Chronic illnesses take a toll on the body both emotionally and physically because they are long term conditions. They are slow progressing and, therefore, with us daily. The condition can be extremely frustrating to deal with as a patient because there seems to be no end in sight.
There is also frustration on the part the physician as well, who wants to relieve her or his patient of the almost constant discomfort. Oftentimes, physicians offer, as a first choice, medications to relieve those discomforts. However, adding medications is not always the best choice because patients may be already taking a number of prescriptions, and adding to them can cause interaction problems. Many meds can also have serious side effects, preventing the patient from taking them altogether, or requiring additional meds just to counteract the side effects. The treatment, in some cases, can be worse than the underlying condition.

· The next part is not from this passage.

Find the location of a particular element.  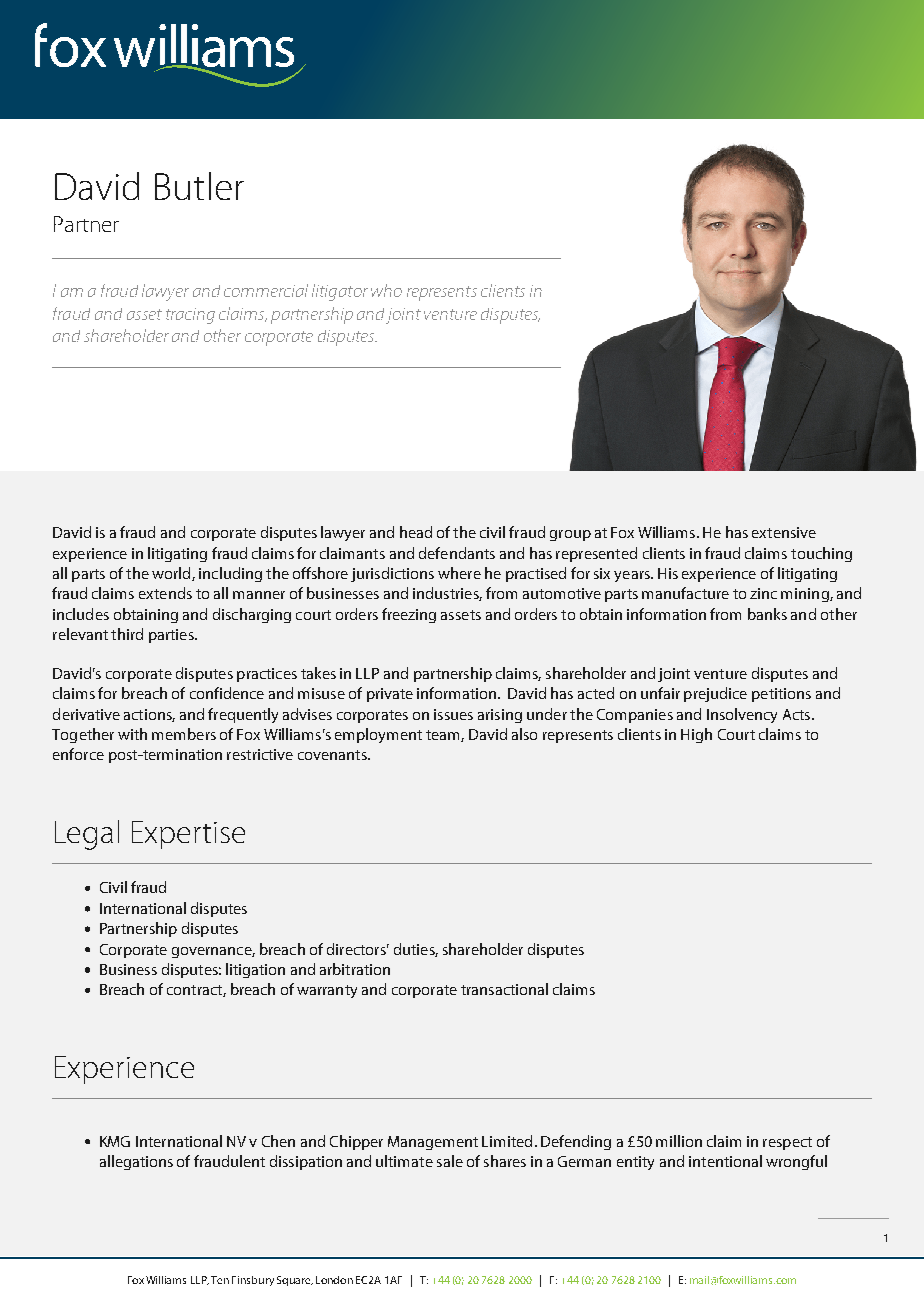

London is located at coordinates (334, 1280).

Certain chronic conditions, such as Fibromyalgia, Parkinson’s, Multiple Sclerosis and Lupus, as well as chronic arthritis and disc problems, though they may not always be operable or candidates for elimination, can be treated with massage therapy. Periodic therapy, though it may only result in short term relief for some diseases, can result in a considerable increase in the quality of life. Treatment that is a coordinated effort between the attending physician and a licensed physical therapist and other members of the patient’s health care team can lead to many benefits.
Patients with chronic illnesses should consult with their family physicians or specialists to see if massage therapy would be a viable option along with, or in place of, current treatments to help relieve their discomfort.